Although they might seem similar in form and function, they differ greatly in many ways. The Playbook is the ultimate tablet device for anyone searching to expand upon their already enjoyable experience on the Blackberry. Its Bluetooth link to the Blackberry turns your Playbook into a large, comfortable platform, in order to do whatever you wanted to do on your Blackberry in a more relaxed and comfortable way. The connection is extremely easy and really does not require any special skills.
The major complaint, which was made all over the news, that the Playbook lacked an internalized email application, is simply overdone. Yes, it is a mistake and a lack which should be and will be corrected. But the real question is whether it prevents users in any way from doing what they want to do? The answer to this question is no, for the simple reason that having to use the Bluetooth connection to your Blackberry actually makes things easier. Your email accounts and contacts are already present and there is no need to re-program an additional app. And yes, we hope that RIM will shortly integrate a native email program which will actually make the task described above quick, simple and allow non-Blackberry users to take full advantage of the tablet.
Its amazingly clear screen can be linked to a larger monitor or HDTV through its micro HDMI port. The HDMI port along with its full support for Adobe Flash, Word, Excel and PowerPoint make presenting and editing effortless. Its front camera can even serve in a video conference. Its HDMI port sets the Playbook ahead in that it can serve as a portable media station both for work-style presentation and leisure activities. With the overwhelming growth of companies such as Netflix, the need for media stations is growing. The Playbook can even become your permanent source of films and music for your home cinema system. Its streaming capabilities are impressive and comparable to that of a PC.
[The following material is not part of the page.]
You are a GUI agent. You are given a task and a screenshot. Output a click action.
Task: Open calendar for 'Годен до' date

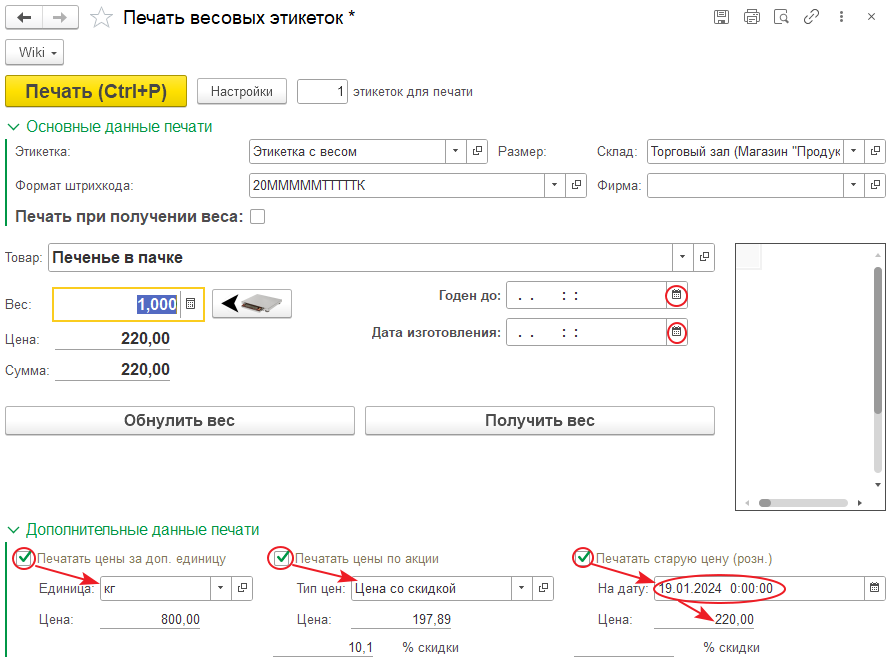click(x=677, y=295)
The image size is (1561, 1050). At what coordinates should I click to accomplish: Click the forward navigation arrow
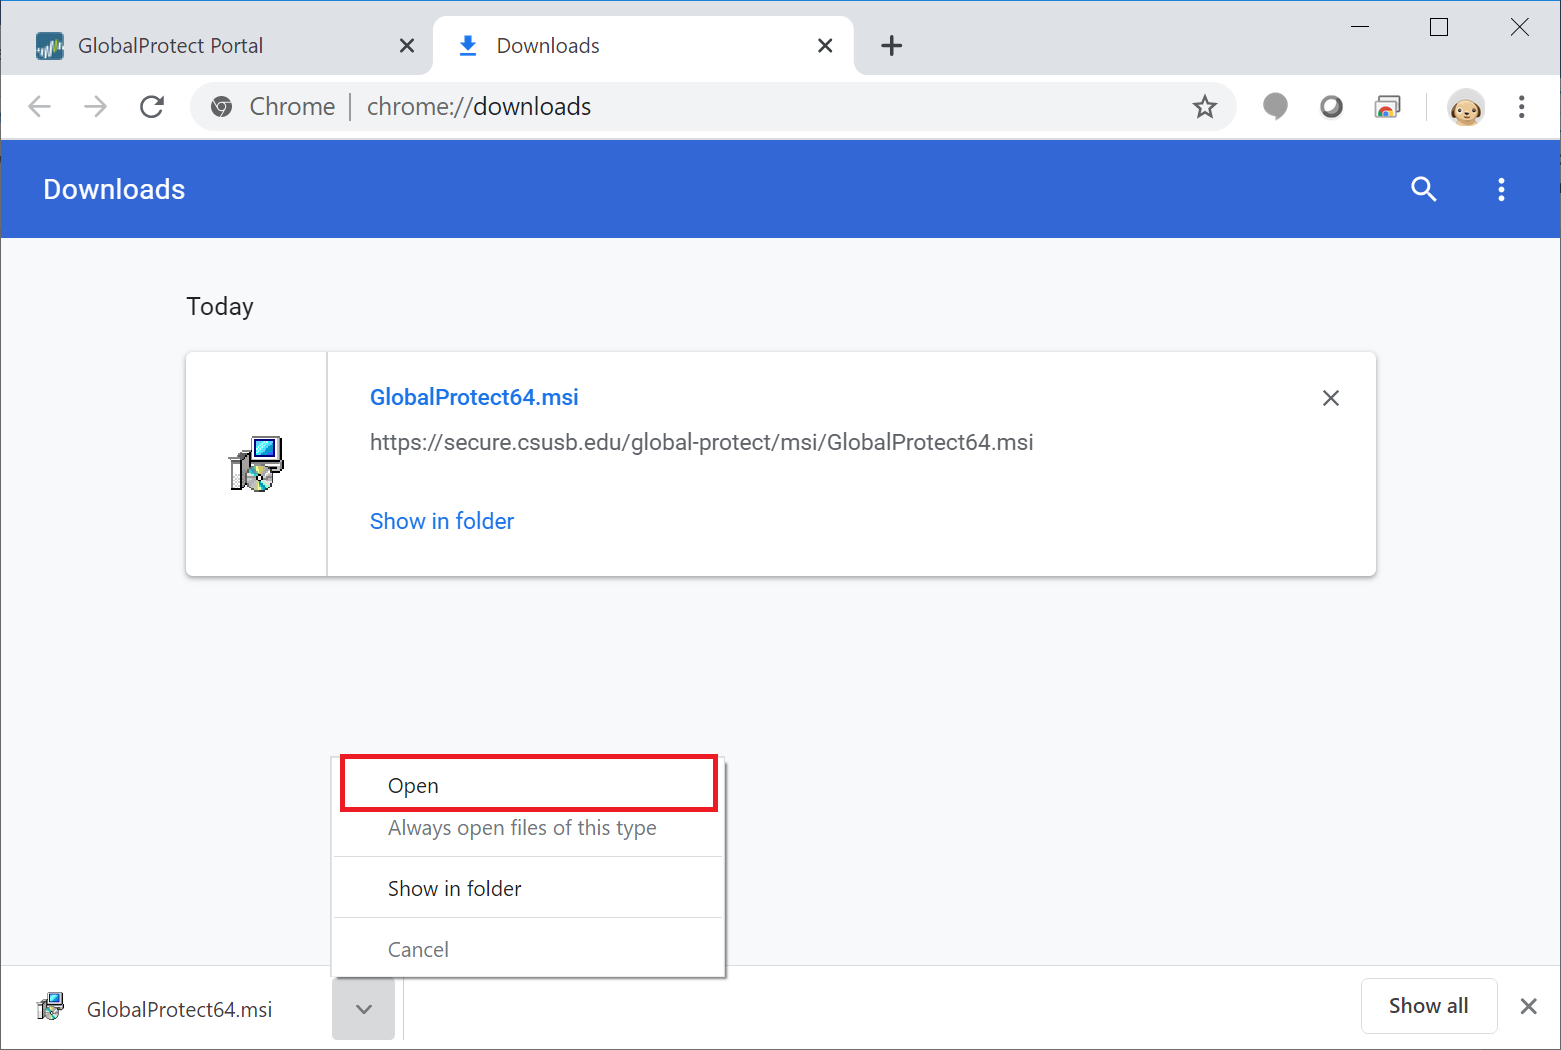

After having addressed the more “Book” aspect of this device, but still mentioned some perks of its “Play” facet, let us focus briefly on its battery life, operating system and web surfing capabilities. All connections activated, the battery lasted roughly 9 hours, an ample amount of time. The interface from QNX (purchased by RIM) is very smooth. No bugs were encountered, even while many tasks were running at the same time. Multitasking between the various opened tasks happened to be much simpler and more amusing than with the Samsung Galaxy Tab or the iPad 2. The type of processor used allowed for many large applications to run simultaneously without any issues. As for the web browsing, the Playbook offers you an incomparable experience; believe it or not, it is more enjoyable than being on a PC. The device supports all web site plug-ins and does not come up with any blank spots (as many other tablets do!).
The Playbook is in essence a successful effort by RIM, which already masters the business realm with its famous BlackBerry, to enter and combine the main technological efforts of daily life. The Playbook has two aspects to it: the “Play” to relax and the “Book” to be more serious. The Playbook goes beyond being “perfect for the enterprise environment” — it combines and facilitates the most tense times of the day with the most détente ones. It is small and light enough to carry all over, but large enough to accomplish any task you wish with the stroke of a finger. The special pricing offered by RIM (all models at $299) and the much anticipated release of the Playbook OS 2.0 enhance the Playbook’s appeal.